3. Institution-Industry Interaction: The proposals of 21 engineering colleges and 11 polytechnics have been approved for interaction with the industry under the scheme.

4. Under the scheme of Research and Development in Technical Education, 126 research and development projects were supported.

5. NEW DIMENSIONS During the last four decades, there has been an unprecedented expansion of technical education in the country. Nevertheless, the field of technical education is beset by some serious problems such as inadequate infrastructural facilities, shortage of qualified faculty, shortage of vacancies in institutions, lack of R&D facilities, lowering of standards due to quantitative expansion, traditional curriculum which The result is unemployment and underemployment. The situation is worse in the rapidly growing unaccredited institutions. A related phenomenon is brain-drain. Another serious problem is the lack of engagement and interaction between TEIs and user-agencies.

6. In order to overcome the above problems, emphasis has been laid on the following areas. (1) Modernization and upgradation of infrastructure (2) Quality improvement in technical and management education
7. (3) New industrial policy and interaction of R&D laboratories and (4) Resource mobilization.

8. The Central Government launched a massive project with the assistance of the World Bank for the period 1990 to 1999 to enable the State Governments to upgrade their polytechnics in capacity, quality and efficiency. The total outlay of this project was Rs. 1892 cr.

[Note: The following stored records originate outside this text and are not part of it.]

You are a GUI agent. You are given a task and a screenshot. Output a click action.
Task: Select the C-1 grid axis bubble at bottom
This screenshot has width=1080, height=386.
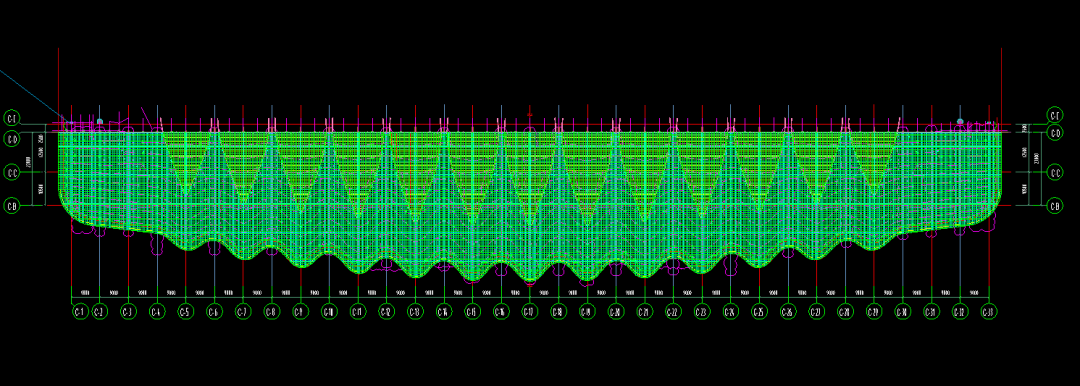79,312
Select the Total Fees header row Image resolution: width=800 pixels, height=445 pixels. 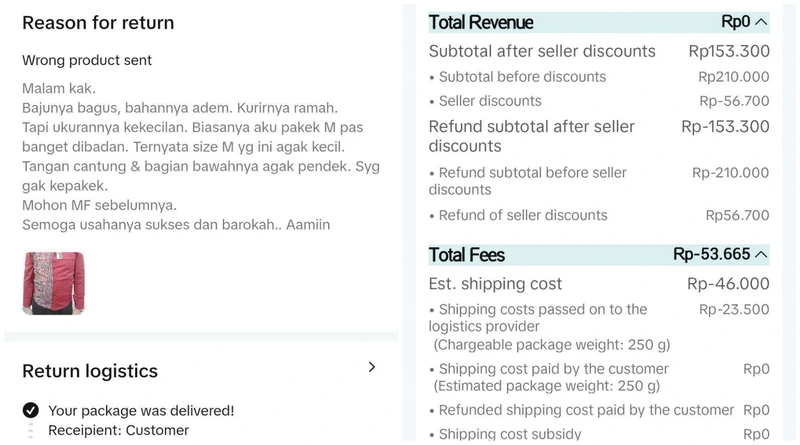pyautogui.click(x=599, y=255)
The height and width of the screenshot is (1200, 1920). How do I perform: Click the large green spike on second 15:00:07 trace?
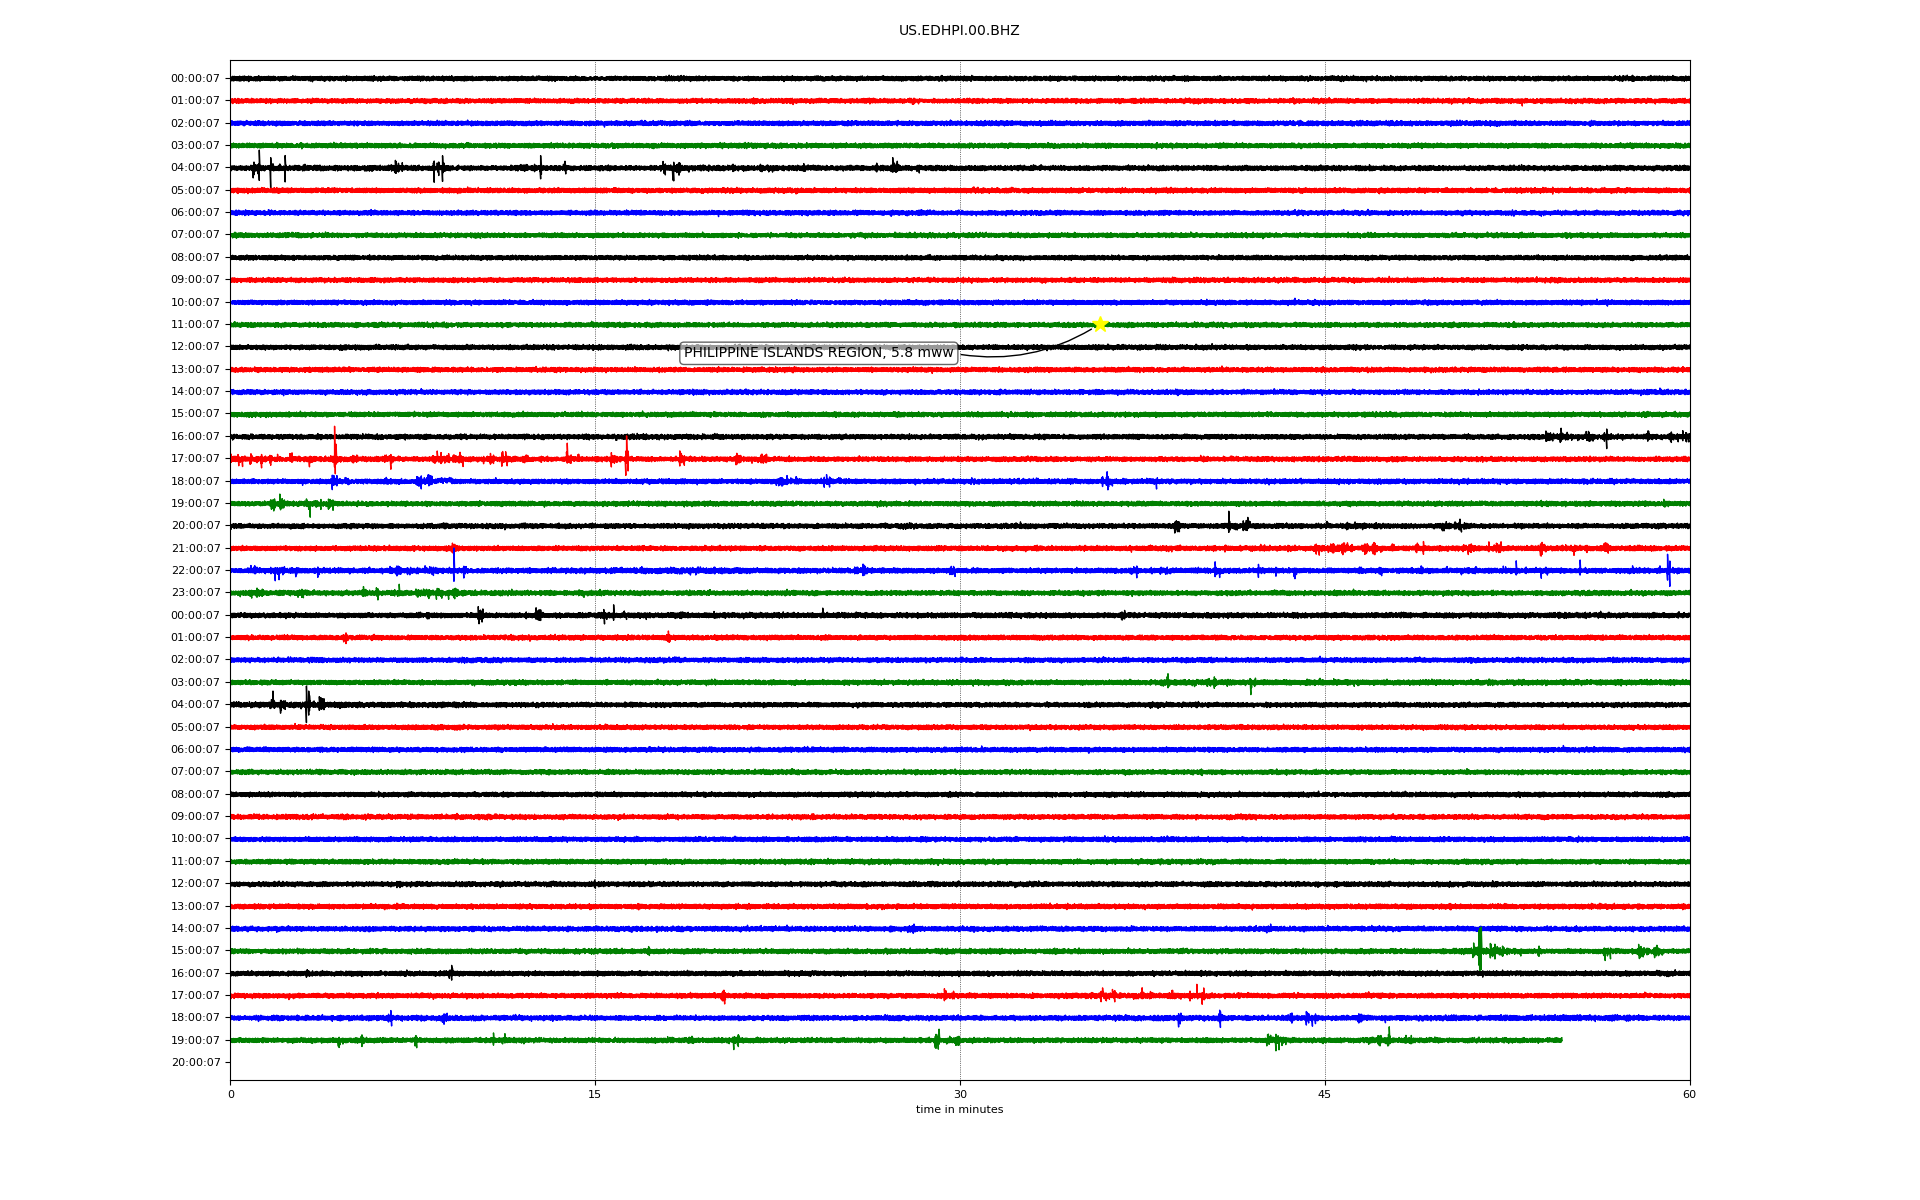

9. Another initiative to reform the technology sector is the setting up of the Technology Information Forecasting and Assessment Council (TIFAC). Its objectives include evaluation of existing technologies, preparation of technology forecasting reports, and estimation of the nature and volume of likely future demands for goods and services. Plans have been contemplated to create a model university-industry symbiosis. This has been materialized as the Jawaharlal Nehru Technological University, Hyderabad. The new industrial policy has created an environment that requires IITs to adopt a new role as leaders in current and future technology development.

10. A large number of technical institutes were started and of course, IITs have started consulting internationally as a result of developments in the technology sector. Management institutes like IIMs were the impetus and have become pace setters in highly qualified managerial manpower.